### Source text
===============
DECLARATION OF INDEPENDENT DIRECTORS

The Independent Directors have submitted their disclosures to the Board that they fulfill all the requirements as stipulated in Section 149(6) of the Companies Act, 2013 so as to qualify themselves to be appointed as Independent Directors under the provisions of the Companies Act, 2013 and the relevant rules.

FAMILIARIZATION PROGRAMME FOR INDEPENDENT DIRECTORS

The Company familiarizes its Independent Directors with the Company, their roles, rights, responsibilities in the company, nature of the industry in which the company operates, business model of the company etc. through various programmers.

The details of such familiarization programmed shall be disclosed on the Company's website at the following web link: <http://Jaybharat.org/wp/>

DISCLOSURE UNDER THE SEXUAL HARASSMENT OF WOMEN AT WORKPLACE (PREVENTION, PROHIBITION AND  REDRESSAL) ACT, 2013

The Company has duly set up an Internal Complaints Committee (ICC) in line with the requirements of The Sexual Harassment of Women at the Workplace (Prevention, Prohibition & Redressal) Act, 2013, to redress complaints received regarding sexual harassment.

The following is a summary of sexual harassment complaints received and disposed off during the year 2014-15. No of complaints received: Nil

No of complaints disposed off: Nil

DETAILS OF SIGNIFICANT MATERIAL ORDERS PASSED BY THE REGULATORS / COURTS / TRIBUNAL IMPACTING THE GOING CONCERN STATUS AND COMPANY'S OPERATION IN FUTURE

There are no significant material orders passed by the Regulators / Courts / Tribunal which would impact the going concern status of the Company and its future operations. Hence, disclosure pursuant to Rule 8 (5) (vii) of Companies (Accounts) Rules, 2014 is not required.

INTERNAL CONTROL SYSTEMS AND THEIR ADEQUACY:

The Company has an Internal Control System, commensurate with the size, scale and complexity of its operations. The scope and authority of the Internal Audit function is defined in the Internal Audit Manual. To maintain its objectivity and independence, the Internal Audit function reports to the Chairman of the Audit Committee of the Board & to the Chairman & Managing Director. The Internal Audit Department monitors and evaluates the efficiency and adequacy of internal control system in the Company, its compliance with operating systems, accounting procedures and policies at all locations of the Company. Based on the report of internal audit function, process owners undertake corrective action in their respective areas and thereby strengthen the controls. Significant audit observations and recommendations along with corrective actions thereon are presented to the Audit Committee of the Board.
===============
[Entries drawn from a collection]
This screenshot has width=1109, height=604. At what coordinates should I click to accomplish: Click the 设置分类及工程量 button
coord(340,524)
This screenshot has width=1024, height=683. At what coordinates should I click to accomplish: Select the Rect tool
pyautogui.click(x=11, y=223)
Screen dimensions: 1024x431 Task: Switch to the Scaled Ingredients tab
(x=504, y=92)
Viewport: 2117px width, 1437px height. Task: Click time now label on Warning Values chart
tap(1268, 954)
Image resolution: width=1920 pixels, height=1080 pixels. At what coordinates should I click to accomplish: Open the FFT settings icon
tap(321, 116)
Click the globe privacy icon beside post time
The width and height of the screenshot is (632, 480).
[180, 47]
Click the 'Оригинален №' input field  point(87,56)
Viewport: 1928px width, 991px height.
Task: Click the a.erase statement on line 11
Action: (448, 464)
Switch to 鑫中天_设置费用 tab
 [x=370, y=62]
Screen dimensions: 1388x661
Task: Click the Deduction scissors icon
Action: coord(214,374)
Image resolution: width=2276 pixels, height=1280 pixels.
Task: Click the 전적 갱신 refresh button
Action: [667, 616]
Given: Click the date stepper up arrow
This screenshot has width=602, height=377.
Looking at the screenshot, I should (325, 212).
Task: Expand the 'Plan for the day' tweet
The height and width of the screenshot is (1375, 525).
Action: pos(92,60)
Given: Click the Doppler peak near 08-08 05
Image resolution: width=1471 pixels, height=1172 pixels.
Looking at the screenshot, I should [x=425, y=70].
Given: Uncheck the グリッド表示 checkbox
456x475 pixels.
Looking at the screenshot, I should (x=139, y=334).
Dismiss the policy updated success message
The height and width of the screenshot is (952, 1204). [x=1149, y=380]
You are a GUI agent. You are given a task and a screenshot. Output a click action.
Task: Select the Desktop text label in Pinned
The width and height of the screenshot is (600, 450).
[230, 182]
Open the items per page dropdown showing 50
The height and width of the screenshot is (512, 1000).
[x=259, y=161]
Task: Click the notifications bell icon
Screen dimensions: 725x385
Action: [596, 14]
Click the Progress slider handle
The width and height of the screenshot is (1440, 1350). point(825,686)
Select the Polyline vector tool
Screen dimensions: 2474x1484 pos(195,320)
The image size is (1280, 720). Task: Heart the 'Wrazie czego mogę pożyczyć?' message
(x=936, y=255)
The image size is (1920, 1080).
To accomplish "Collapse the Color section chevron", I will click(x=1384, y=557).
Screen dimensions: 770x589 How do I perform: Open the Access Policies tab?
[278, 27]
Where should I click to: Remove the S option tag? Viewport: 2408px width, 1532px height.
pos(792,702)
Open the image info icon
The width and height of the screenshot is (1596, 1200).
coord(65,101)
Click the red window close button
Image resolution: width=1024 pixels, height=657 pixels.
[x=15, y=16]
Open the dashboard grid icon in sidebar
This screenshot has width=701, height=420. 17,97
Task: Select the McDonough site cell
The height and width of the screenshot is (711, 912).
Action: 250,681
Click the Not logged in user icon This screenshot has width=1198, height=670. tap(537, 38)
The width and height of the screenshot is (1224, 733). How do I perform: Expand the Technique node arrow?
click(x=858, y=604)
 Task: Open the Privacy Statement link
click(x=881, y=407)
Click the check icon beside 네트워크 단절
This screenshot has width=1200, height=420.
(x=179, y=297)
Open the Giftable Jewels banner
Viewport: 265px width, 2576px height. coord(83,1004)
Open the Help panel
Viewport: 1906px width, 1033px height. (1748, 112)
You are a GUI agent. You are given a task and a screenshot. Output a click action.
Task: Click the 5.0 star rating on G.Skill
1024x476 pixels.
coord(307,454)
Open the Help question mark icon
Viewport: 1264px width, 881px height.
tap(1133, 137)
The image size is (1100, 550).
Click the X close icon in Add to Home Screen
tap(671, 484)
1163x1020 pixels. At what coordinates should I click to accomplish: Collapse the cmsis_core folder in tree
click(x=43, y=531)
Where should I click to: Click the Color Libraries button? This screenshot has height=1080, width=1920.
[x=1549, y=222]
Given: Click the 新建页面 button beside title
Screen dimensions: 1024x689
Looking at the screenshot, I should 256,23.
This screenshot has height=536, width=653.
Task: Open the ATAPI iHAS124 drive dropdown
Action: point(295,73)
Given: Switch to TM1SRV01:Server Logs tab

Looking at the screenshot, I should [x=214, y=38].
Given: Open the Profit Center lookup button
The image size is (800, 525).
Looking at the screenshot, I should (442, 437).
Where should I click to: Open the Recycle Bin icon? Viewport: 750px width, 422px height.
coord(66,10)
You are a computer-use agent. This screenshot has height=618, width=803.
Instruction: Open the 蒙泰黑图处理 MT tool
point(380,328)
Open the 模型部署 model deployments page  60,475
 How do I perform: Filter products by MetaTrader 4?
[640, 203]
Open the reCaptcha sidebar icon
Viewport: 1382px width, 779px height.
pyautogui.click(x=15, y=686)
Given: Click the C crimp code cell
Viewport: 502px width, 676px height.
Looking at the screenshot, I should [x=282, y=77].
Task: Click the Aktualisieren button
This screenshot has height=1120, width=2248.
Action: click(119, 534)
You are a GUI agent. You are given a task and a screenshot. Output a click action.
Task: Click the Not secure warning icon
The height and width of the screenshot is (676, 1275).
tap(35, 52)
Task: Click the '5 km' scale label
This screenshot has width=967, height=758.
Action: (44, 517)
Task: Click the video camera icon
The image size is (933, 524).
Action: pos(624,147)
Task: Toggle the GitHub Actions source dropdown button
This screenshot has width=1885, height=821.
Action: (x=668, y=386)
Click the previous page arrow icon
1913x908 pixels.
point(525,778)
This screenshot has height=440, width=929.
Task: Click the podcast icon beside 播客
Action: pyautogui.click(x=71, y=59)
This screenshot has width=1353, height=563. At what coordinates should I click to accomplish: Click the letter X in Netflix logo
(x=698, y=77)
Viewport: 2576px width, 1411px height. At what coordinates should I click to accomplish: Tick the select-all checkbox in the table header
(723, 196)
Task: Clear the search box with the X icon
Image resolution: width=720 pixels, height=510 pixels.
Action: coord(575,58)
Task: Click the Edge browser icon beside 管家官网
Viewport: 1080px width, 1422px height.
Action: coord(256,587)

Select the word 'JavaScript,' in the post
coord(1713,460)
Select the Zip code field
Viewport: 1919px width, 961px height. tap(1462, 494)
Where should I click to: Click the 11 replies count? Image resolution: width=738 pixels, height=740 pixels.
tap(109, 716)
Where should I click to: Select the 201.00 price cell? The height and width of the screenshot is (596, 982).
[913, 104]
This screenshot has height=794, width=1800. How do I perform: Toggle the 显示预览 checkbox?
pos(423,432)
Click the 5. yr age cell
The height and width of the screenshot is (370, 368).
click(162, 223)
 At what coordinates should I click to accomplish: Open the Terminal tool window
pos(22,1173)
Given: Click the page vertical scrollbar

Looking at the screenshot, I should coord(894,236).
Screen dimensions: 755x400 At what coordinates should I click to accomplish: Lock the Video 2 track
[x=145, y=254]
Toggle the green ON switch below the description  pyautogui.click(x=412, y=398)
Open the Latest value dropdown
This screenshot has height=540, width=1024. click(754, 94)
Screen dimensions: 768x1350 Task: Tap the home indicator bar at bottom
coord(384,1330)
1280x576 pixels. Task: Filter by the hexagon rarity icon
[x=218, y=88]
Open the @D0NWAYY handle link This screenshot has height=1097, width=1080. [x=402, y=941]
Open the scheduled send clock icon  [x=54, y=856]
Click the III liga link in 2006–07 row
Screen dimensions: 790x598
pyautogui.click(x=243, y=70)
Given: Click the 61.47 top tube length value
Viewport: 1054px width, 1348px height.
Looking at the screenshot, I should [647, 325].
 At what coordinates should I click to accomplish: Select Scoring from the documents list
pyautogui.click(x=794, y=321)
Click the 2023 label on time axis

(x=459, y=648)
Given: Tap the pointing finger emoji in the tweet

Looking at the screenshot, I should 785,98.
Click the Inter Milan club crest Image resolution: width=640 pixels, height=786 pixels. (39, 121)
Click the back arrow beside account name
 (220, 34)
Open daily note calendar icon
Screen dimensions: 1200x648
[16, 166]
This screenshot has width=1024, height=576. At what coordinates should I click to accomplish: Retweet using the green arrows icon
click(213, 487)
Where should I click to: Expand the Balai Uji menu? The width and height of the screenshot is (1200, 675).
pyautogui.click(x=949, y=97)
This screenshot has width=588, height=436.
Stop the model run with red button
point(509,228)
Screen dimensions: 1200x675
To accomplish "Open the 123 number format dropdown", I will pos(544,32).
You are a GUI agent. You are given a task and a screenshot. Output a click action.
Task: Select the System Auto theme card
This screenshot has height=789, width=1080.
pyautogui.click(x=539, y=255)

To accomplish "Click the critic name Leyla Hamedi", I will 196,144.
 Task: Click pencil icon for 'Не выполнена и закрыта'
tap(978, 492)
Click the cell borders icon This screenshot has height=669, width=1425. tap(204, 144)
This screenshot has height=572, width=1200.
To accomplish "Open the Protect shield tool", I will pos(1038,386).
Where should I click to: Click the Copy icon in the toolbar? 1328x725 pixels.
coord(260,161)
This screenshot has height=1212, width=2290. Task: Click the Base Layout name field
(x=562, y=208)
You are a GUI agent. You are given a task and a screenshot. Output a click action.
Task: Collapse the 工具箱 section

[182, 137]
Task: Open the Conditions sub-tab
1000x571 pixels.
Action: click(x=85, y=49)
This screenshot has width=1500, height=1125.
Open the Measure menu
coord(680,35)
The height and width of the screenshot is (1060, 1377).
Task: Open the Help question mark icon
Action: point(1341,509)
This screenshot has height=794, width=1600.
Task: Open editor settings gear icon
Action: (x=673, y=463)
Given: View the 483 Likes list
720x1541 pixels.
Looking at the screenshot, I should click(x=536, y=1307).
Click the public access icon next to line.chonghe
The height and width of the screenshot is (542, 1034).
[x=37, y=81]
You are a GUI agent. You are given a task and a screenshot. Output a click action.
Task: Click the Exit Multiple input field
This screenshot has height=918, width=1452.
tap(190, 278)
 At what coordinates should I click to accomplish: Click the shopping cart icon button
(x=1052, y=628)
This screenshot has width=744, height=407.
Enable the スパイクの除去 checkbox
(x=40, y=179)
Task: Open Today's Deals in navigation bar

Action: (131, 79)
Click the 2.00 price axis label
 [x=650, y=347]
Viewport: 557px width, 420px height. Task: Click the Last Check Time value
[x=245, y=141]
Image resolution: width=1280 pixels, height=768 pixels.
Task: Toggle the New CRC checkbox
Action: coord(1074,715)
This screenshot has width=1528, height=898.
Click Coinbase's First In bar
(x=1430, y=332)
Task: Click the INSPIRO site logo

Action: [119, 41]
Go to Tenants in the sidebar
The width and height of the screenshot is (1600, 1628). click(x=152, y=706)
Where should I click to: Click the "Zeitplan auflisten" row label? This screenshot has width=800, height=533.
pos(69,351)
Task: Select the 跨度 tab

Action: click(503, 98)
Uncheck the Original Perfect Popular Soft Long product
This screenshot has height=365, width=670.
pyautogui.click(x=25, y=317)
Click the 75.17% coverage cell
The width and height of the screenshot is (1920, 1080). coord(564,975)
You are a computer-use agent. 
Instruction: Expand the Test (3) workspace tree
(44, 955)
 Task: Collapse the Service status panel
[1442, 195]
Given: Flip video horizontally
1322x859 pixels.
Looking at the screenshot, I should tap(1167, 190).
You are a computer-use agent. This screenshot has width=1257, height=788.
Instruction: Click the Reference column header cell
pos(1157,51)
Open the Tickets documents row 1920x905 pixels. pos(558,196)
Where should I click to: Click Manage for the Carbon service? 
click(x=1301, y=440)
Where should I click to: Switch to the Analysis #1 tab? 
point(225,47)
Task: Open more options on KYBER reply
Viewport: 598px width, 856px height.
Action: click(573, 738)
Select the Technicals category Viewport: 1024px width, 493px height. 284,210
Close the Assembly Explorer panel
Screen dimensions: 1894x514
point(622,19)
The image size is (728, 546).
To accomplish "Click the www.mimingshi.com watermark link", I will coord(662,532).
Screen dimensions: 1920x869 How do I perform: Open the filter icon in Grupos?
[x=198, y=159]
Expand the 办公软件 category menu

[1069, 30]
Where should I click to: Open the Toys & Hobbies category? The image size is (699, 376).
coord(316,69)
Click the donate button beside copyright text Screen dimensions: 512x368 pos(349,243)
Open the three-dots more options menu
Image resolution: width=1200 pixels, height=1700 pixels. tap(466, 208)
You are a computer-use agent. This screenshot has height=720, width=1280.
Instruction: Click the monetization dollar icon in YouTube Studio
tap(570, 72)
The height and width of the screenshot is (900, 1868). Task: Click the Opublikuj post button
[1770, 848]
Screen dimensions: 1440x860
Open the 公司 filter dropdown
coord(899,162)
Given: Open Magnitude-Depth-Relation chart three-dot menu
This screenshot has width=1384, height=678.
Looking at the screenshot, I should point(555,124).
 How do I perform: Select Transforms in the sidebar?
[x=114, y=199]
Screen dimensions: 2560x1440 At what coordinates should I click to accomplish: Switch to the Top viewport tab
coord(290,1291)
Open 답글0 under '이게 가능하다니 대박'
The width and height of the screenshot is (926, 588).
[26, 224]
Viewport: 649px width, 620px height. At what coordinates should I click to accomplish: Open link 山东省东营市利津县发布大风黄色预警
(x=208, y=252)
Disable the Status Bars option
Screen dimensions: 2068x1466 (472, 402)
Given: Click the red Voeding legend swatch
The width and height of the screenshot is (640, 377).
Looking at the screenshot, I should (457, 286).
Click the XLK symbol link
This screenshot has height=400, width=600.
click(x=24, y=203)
===============
### Brief
Write the next part of the company disclosure text, starting right after its final sentence about audit observations being presented to the Audit Committee of the Board.

### Output of the exercise
CODE OF CONDUCT:

The Board of Directors has approved a Code of Conduct which is applicable to the Members of the Board and all employees in the course of day to day business operations of the company. The Company believes in "Zero Tolerance" against bribery, corruption and unethical dealings / behaviours of any form and the Board has laid down the directives to counter such acts. The code laid down by the Board is known as "code of business conduct" which forms an Appendix to the Code. The Code has been posted on the Company's website, under the web link: <http://Jaybharat.org/wp/>. The Code lays down the standard procedure of business conduct which is expected to be followed by the Directors and the designated employees in their business dealings and in particular on matters relating to integrity in the work place, in business practices and in dealing with stakeholders. The Code gives guidance through examples on the expected behaviour from an employee in a given situation and the reporting structure. All the Board Members and the Senior Management personnel have confirmed compliance with the Code. All Management Staff were given appropriate training in this regard.

VIGIL MECHANISM / WHISTLE BLOWER POLICY:-

Pursuant to the Section 177(9) and 177(10) of the Companies Act, 2013 and Rule 7 of the Companies (Meetings of Board and its Powers) Rules, 2014 and clause 49 of the listing agreement, the Board of Directors have approved the Policy on Vigil Mechanism / Whistle Blower and the same has been hosted on the Website of the Company. This Policy inter-alia provides a direct access to the Chairman of the Audit Committee.

Your Company hereby affirms that no Director / employee has been denied access to the Chairman of the Audit Committee and that no complaints were received during the year.

RELATED PARTY TRANSACTIONS:

All transactions entered by the Company with Related Parties were in the Ordinary Course of Business and at Arm's Length pricing basis. There were no materially significant transactions with Related Parties during the financial year 2014-15 which were in conflict with the interest of the Company. Suitable disclosures as required under AS-18 have been made in Notes to the financial statements.

The Company has also adopted Related Party Transaction Policy as required under Clause 49 of the Listing Agreement.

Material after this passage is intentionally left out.